ADR-0233accepted

Consolidated Observability — Slog Provenance, Typesense Service, and ClickHouse

Context

Every slog entry and OTEL event is anonymous. There is no way to trace an entry back to the session that produced it or the machine it ran on. With multiple agents (pi sessions, codex workers, restate-worker pods, gateway daemon) writing concurrently, provenance is mandatory for meaningful observability.

Current state:

  • slog: JSONL file at ~/Vault/system/system-log.jsonl. Fields: timestamp, action, tool, detail, reason. No provenance. Typesense system_log collection exists (1929 docs) but is a stale sync target with no session/system attribution.
  • OTEL: Typesense otel_events collection (306K+ docs). Fields include source, component, action, but no sessionId or systemId. Can’t distinguish which pi session or which machine emitted an event.
  • No consolidated query surface: slog is file-only, OTEL is Typesense-only, Langfuse is separate. No single place to ask “what happened in session X on machine Y in the last hour?”
  • No time-series analytics: Typesense is a search engine, not an analytics database. Aggregations over 300K+ OTEL events are expensive and limited.

Decision

Phase 1: Slog Provenance (immediate)

Add sessionId and systemId as required fields on slog write.

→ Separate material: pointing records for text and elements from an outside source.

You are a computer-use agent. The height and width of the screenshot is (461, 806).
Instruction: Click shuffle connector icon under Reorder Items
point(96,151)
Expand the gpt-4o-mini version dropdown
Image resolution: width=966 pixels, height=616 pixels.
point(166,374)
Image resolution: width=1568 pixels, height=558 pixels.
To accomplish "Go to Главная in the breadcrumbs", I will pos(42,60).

Schema change (LogEntry, WriteInput):

sessionId: Schema.NonEmptyString  // e.g. "SleepyMagpie", "codex-task-42", "gateway"
systemId: Schema.NonEmptyString   // e.g. "panda", "restate-worker", "vercel"

CLI change (slog write):

  • Add --session and --system required flags
  • Env var fallback: SLOG_SESSION_ID, SLOG_SYSTEM_ID
  • Error if neither flag nor env var is present — no anonymous writes

SDK adapter change (@joelclaw/sdk slog-cli adapter):

  • Add sessionId and systemId to LogWriteArgsSchema
  • Pass through to slog write --session ... --system ...

Migration: Existing JSONL entries without provenance remain readable. normalizeRaw fills "unknown" for missing fields. Typesense system_log schema gets the new fields; old docs get backfilled with "unknown".

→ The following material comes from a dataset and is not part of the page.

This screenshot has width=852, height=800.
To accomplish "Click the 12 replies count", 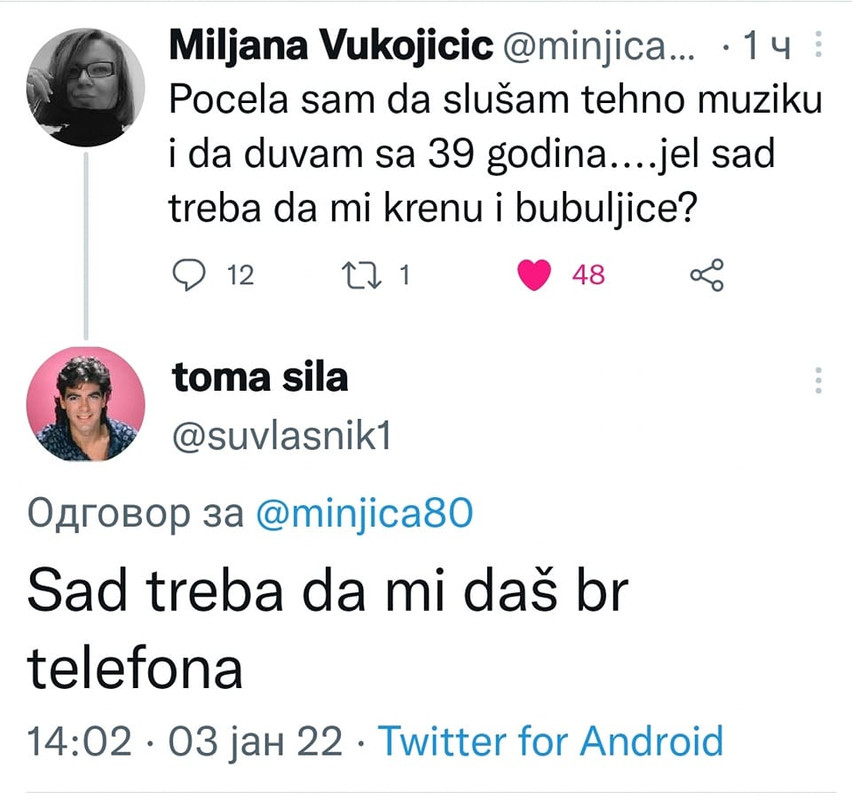I will (241, 275).
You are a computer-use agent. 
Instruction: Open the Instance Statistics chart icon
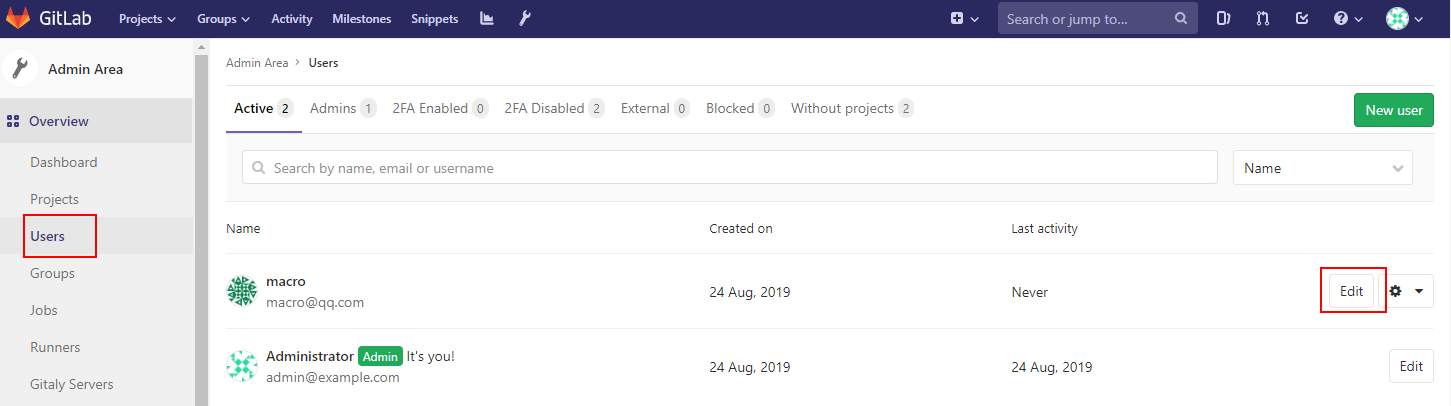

Phase 2: Slog → Typesense Dual-Write

Slog write dual-writes to both JSONL (audit trail, Vault sync) and Typesense system_log collection (search, filtering, network access).

  • Update system_log Typesense schema to include sessionId, systemId as filterable/searchable fields
  • Slog CLI writes to Typesense directly (or fires Inngest event for async indexing)
  • Backfill existing JSONL entries with provenance defaults

Phase 3: OTEL Provenance

Add sessionId and systemId to otel_events collection schema. Update all OTEL emission sites:

  • joelclaw otel emit CLI
  • @joelclaw/telemetry package
  • System-bus observe functions
  • Gateway middleware

Same env var convention: SLOG_SESSION_ID / SLOG_SYSTEM_ID (shared across slog and OTEL — one identity per process).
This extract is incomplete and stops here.